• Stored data
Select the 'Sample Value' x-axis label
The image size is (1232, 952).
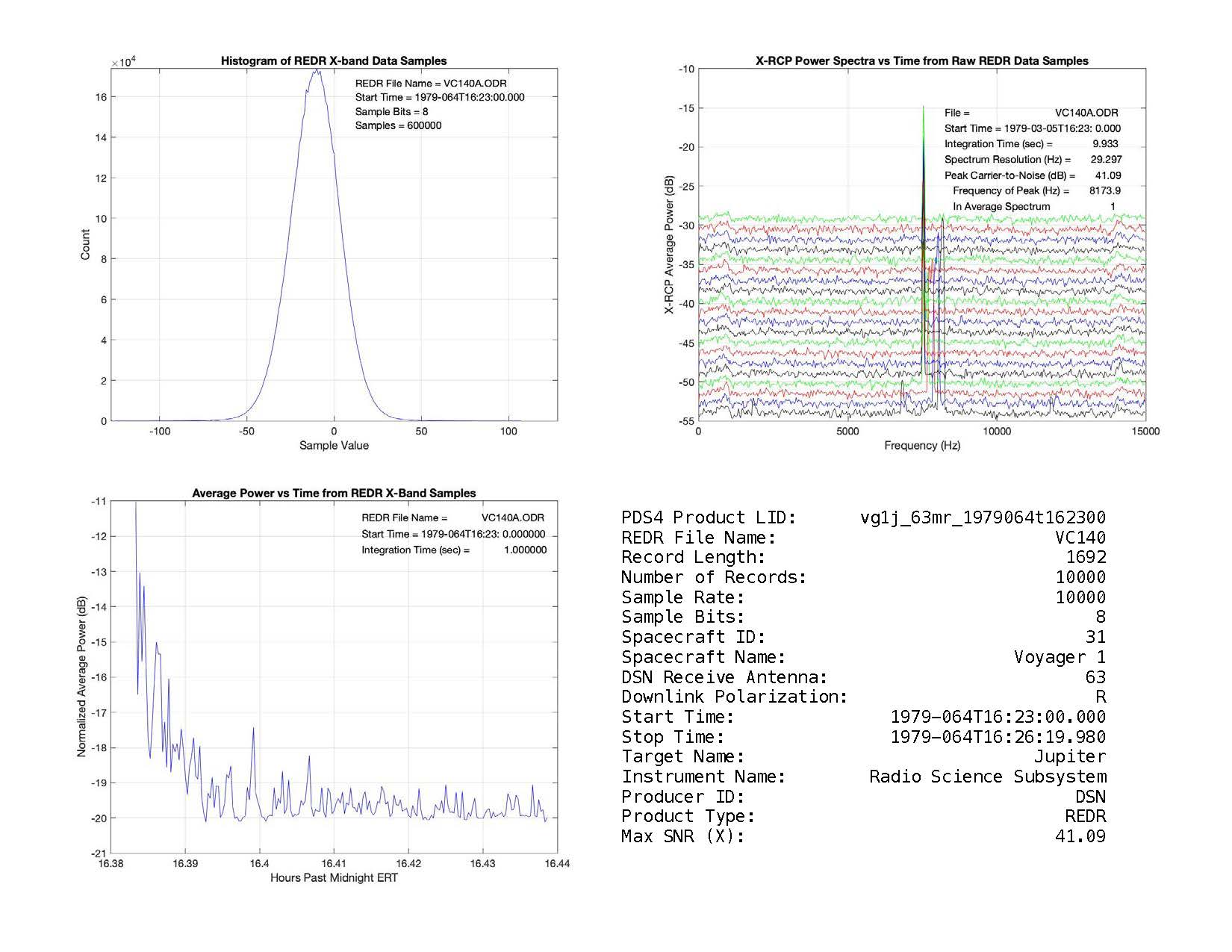[334, 446]
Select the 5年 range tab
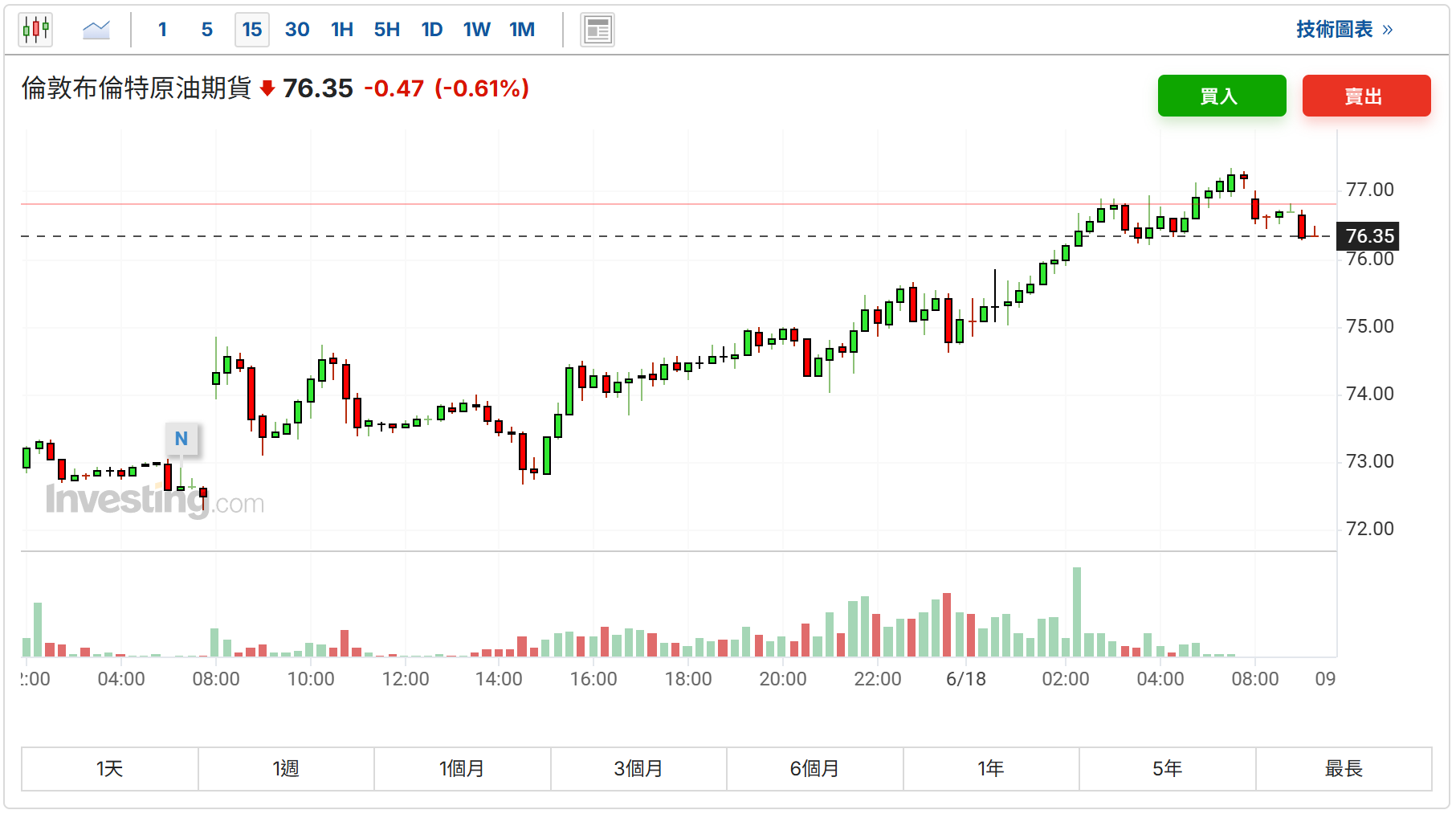 [x=1168, y=769]
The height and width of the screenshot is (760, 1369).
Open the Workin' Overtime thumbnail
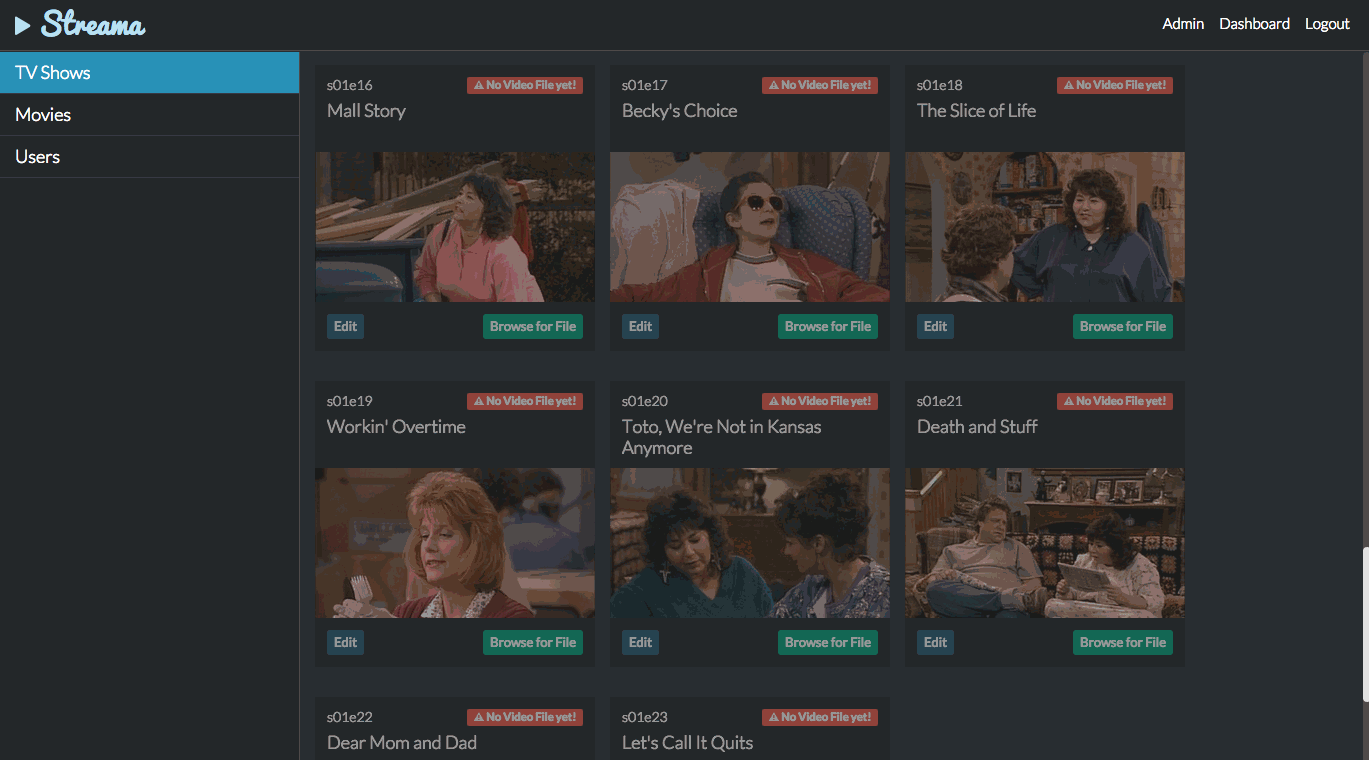click(455, 543)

• The task
Set down each entry above word for word, without its pictures.

• Exercise solution
Select the 'Sample Value' x-axis label
The image size is (1232, 952).
[334, 446]
Select the 5年 range tab
 [x=1168, y=769]
The height and width of the screenshot is (760, 1369).
Open the Workin' Overtime thumbnail
click(455, 543)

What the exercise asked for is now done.